Molins confirmed earlier reports that the key suspect is Bayes Ag Bakabo, a Tuareg drug trafficker with links to Al Qaeda in the Islamic Maghreb (Aqim), which claimed responsibility for the murders, saying they were a reprisal for the French-led intervention in northern Mali earlier this year.

Ag Bakabo was seen buying fuel before the kidnapping took place in front of a Tuareg leader's house, according to Molins who outlined the circumstances of the crime.

"At the conclusion of the interview with this politician from the Movement for the National Liberation of Arazawad, the two journalists came out and got into their chauffeur-driven vehicle," Molins told a press conferennce on Wednesday. "It was at this moment that this beige pickup truck carrying the four terrorists arrived from the opposite direction and parked in parallel to their vehicle.

"One person got out and made the driver lie on the ground. Two other terrorists got out of the beige pickup truck and compelled the two RFI journalists to get into their vehicle using force. The pick up left, taking off to the east of Kidal, and was found by the French army at approximately 14:25-14:30 with the bodies of the two journalists around 40 metres away."

The vehicle was in a "very, very bad state", the public prosecutor added. "We got it started and managed to drive 500 metres before it seriously broke down again, with the engine block extremely overheated and a number of major leaks around the sump."

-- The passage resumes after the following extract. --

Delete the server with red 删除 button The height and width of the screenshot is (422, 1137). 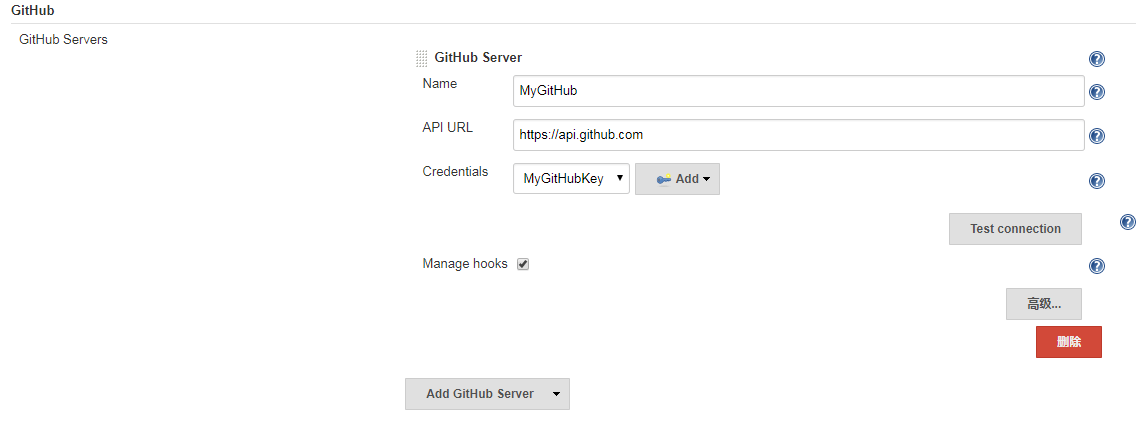(x=1069, y=342)
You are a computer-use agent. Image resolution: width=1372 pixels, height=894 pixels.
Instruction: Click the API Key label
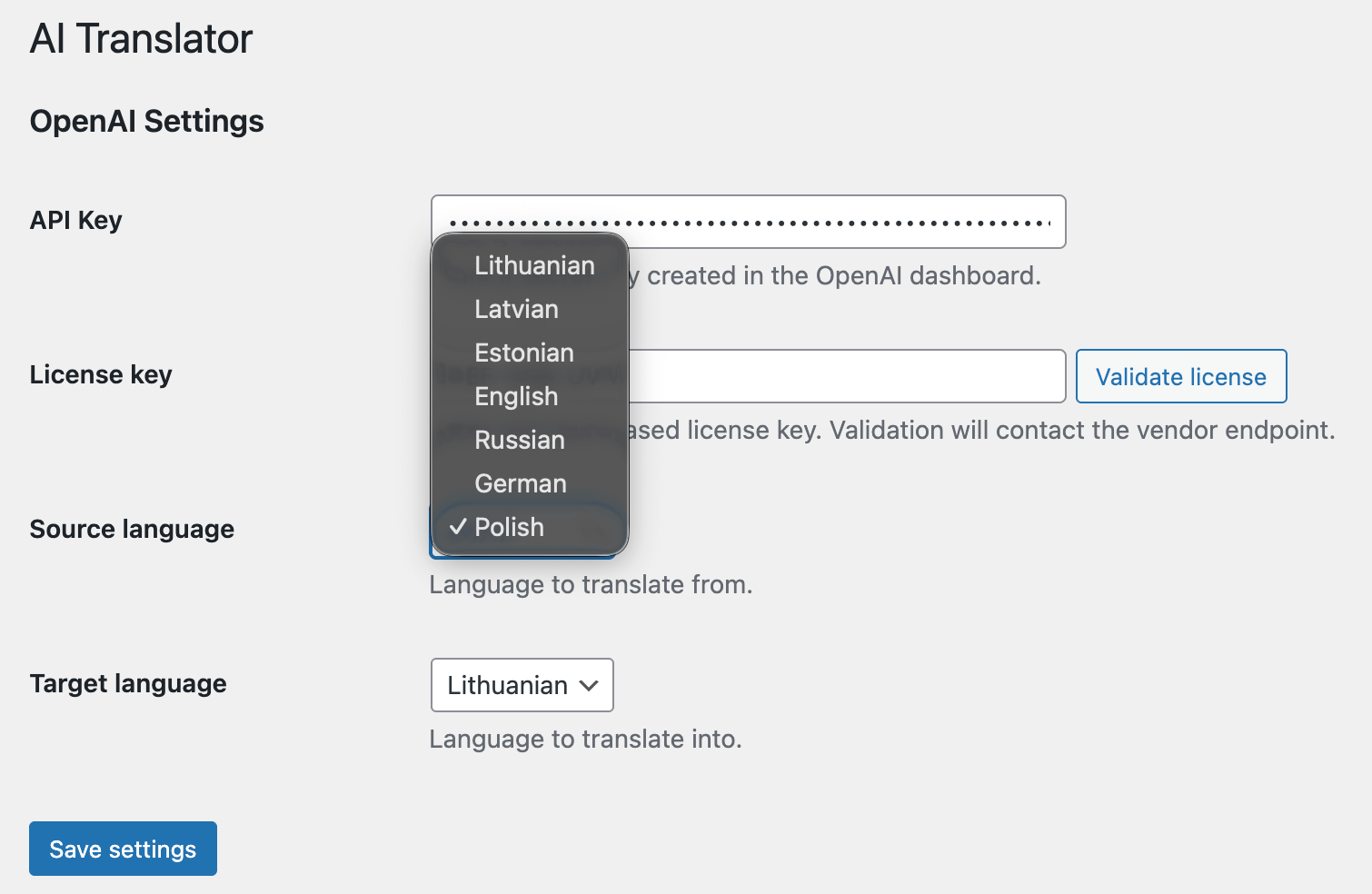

Ag Bakabo is a "bandit, a trafficker, rather than a hardline jihadist", a Kidal local official told RFI.

He is reported to have stolen vehicles and served as a guide for Aqim and was arrested by the Malian army in December 2010.

He was among a number of collaborators of the Ansar Dine Islamist group exchanged for a group of Malian soldiers in April 2012, sources have told RFI, and had taken refuge in the camp of a Tuareg militia in the centre of Kidal.